Maniobró en la arena, las ruedas traseras derraparon un poco para salir, pero logramos tomar el mismo camino que nos había traído. Lo miraba de reojo, controlando mis ganas de abrazarlo por su apariencia despeinado, desarreglado y hermoso. Estaba con el pelo mojado, con la camisa desabrochada, los puños abiertos y el cinturón de seguridad cruzando su pecho. Cuando llegamos a la incorporación, se aseguró que no venía nadie, puso primera, giró totalmente la dirección del coche y no habló hasta que se introdujo en la carretera.

−¿Ya pasó, no?
−Sí, fue sólo el susto.
−¿Te gustó mi lugar secreto?
−Me encantó, pero ya no es tan secreto. –Bromeé con naturalidad.
−Es nuestro secreto. −Contestó mirándome por un instante y poniendo tercera.
A cuántas se lo dirás. –Y pensándolo en compañía de otras mujeres en el mar, con  un sobresalto me acordé.
− ¿Y el chaleco? −Sonrió al girar el volante a la izquierda y sin mirarme, contestó.
−Tuve que elegir entre él y una “damisela en peligro”
Y nos reímos recordando que entre su extensa carrera, figuraba la participación en el doblaje al español, de una famosísima película de Disney.
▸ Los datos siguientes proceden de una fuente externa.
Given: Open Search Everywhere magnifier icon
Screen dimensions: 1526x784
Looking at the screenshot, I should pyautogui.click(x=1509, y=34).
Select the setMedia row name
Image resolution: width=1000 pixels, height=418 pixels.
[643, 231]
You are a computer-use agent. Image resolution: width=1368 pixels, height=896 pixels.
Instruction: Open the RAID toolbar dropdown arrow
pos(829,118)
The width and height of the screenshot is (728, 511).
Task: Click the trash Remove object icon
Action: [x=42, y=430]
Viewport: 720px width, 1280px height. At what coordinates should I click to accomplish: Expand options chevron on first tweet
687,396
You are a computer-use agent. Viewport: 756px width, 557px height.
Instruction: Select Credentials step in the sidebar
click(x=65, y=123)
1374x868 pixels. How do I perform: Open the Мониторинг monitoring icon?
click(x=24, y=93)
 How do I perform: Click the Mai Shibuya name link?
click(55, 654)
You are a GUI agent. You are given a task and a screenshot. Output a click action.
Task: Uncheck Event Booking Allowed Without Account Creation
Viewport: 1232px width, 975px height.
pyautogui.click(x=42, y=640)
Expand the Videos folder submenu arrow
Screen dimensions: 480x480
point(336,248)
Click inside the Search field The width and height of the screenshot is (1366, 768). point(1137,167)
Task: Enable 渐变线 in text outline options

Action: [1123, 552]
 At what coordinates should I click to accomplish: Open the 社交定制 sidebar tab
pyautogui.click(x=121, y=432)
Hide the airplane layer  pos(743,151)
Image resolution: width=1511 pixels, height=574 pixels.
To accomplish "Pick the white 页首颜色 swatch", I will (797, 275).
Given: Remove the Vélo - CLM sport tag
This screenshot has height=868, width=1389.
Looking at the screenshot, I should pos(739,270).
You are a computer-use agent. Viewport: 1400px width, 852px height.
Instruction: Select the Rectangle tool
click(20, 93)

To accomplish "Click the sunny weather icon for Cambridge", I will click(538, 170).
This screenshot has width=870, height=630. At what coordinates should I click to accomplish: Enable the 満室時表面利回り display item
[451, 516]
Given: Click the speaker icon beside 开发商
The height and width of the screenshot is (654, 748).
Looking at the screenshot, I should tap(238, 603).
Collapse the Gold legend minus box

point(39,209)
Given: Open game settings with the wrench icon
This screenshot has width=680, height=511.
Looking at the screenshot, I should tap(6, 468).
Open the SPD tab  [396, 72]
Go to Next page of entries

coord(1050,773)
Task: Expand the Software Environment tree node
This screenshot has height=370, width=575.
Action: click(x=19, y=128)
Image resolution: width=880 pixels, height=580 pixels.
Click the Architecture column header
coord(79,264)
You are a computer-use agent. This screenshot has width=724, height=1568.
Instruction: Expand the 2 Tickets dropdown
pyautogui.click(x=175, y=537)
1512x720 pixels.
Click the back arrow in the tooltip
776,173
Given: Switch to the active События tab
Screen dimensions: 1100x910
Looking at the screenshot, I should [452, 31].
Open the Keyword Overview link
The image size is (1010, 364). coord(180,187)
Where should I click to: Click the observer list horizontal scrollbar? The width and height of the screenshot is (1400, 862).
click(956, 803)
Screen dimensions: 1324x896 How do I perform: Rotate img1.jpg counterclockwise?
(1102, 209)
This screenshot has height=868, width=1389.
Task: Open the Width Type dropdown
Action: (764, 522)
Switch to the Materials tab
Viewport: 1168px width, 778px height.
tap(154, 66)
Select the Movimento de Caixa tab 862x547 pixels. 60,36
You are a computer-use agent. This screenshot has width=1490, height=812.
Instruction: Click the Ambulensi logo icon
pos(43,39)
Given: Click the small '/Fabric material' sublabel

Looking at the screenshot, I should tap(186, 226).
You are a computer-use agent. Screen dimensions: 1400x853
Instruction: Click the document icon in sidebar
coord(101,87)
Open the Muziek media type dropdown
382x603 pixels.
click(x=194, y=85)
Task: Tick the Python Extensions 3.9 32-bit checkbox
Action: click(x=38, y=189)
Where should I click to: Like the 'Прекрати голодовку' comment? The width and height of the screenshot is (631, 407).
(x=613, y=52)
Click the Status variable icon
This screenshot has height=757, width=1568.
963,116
−¿Y tuviste que pensarlo mucho Hércules?
Su risa sonó fuerte mientras meneaba la cabeza.
−Un poco…
−¡Qué malo! ¡Ya verás!
−¡No! Mentira −repuso tocándome el muslo izquierdo−, me asusté como hace mucho que no me pasa. Eso no era ficción.
−Te confieso que yo también. Antes le tenía miedo al agua, ahora un poco más.

−Tendrás que superarlo −comentó tocándose el pelo−, no hay nada más traicionero que el miedo.
−Tú sabrás poco de eso ¿no?
Algo sorprendido me miró por un instante y con el ceño fruncido preguntó.
−¿Por qué? Tengo miedos como todo el mundo, o peores.

−Discúlpame −hablé tocándole por reflejo la mano que descansaba en la palanca de cambios− otra vez la tonta idea de que por tu vida de artista, no perteneces al reino de los mortales.
−Estás perdonada.
−Ya sé cómo lograr que no me vuelva a suceder. −Hablé quitando apresurada la mano que reposaba muy cómoda sobre la suya.
−¿Y qué vas a hacer? Algo me dice que ese tono de voz esconde algo gracioso.

−Como los huevos. −Su carcajada no tardó en sonar mientras miraba el espejo retrovisor.
−Explícamelo, por favor.
−Como a los huevos cuando les quitas la cáscara, así voy a hacer contigo. De ahora en más me olvidaré de tu vida artística para ver al hombre que habita dentro. Así ya no te voy a ver inalcanzable, diferente o inmortal.
−Me parece una idea fantástica, de verdad. Nos vamos a llevar muy bien entonces.

−Eso espero. −Una fugaz pero intensa mirada y el resto del camino fue casi en silencio, escuchando música y disfrutando del despertar de la ciudad.